The leak-bucket algorithm has an obvious drawback: when there are a large number of burst requests in a short period of time, each request has to wait in the queue for some time before being responded to, even if the server load is not high.

Token bucket algorithm

The token bucket algorithm works by putting tokens into the bucket at a constant rate. If the request needs to be processed, a token needs to be obtained from the bucket first. When no token is available in the bucket, the service is denied. In principle, the token bucket algorithm and the leak bucket algorithm are opposite, the former is “in”, the latter is “out”.

In addition to the difference in “direction” between the leaky bucket algorithm and the token bucket algorithm, there is a more important difference: the token bucket algorithm limits the average inflow rate (allowing burst requests, as long as there are enough tokens, supporting multiple tokens at a time), and allows a certain degree of burst traffic;

The steps of token bucket algorithm are as follows:

Tokens are generated at a fixed rate and put into the token bucket;
If the token bucket is full, the excess tokens will be discarded directly. When the request arrives, an attempt will be made to fetch tokens from the token bucket. The request with the token can be executed.
If the bucket is empty, the request is rejected.

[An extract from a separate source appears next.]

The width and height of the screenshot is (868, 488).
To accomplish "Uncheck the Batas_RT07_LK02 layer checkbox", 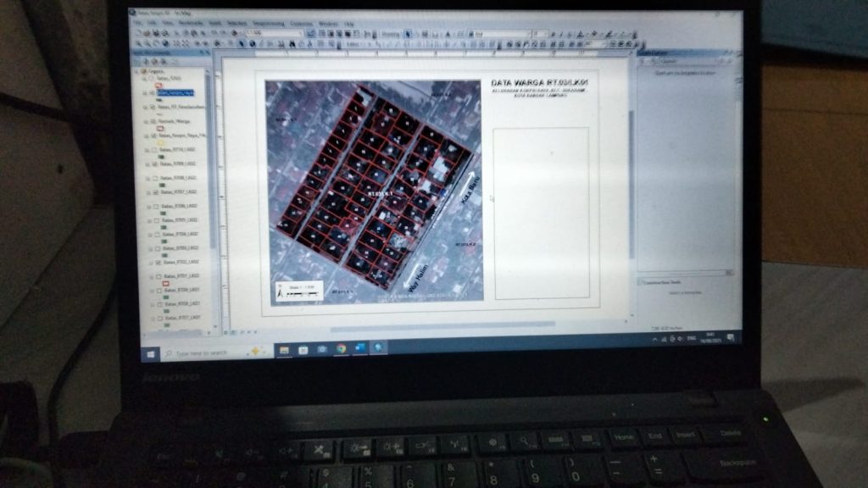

How to choose the four strategies?

Fixed window: simple implementation, but too rough, unless the situation is urgent, in order to quickly stop the immediate problem can be used as a temporary emergency plan.
Sliding window: The traffic limiting algorithm is simple and easy to implement, and can cope with scenarios with a small amount of sudden traffic increase.
Leaky bucket: it has a strong requirement for absolute uniformity of flow, and the utilization rate of resources is not extreme. However, its wide in and strict out mode protects the system while leaving some allowance, which is a universal scheme.
Token buckets: The system often has traffic surges and squeezes service performance as much as possible.

How to limit the current?

No matter which classification or implementation is used, the system faces a common problem: how to confirm the traffic limiting threshold. Some teams set a small threshold based on experience and adjust it gradually; Some teams do it through stress testing. The problem of this method is that the pressure measurement model may not be consistent with the online environment, the single voltage of the interface cannot feedback the status of the whole system, and the full-link pressure measurement cannot truly reflect the traffic proportion of the actual traffic scenario.

Another idea is through pressure measurement + application monitoring data. According to the QPS of the system peak and the usage of system resources, the equal-water-level amplification is used to estimate the flow limiting threshold. The problem lies in that the inflection point of system performance is unknown, and the simple prediction may not be accurate or even greatly deviates from the real scene. As described in Overload Control for Scaling Microservices, in systems with complex dependencies, Overload Control of a particular service may be detrimental to the entire system or the implementation of the service may be flawed.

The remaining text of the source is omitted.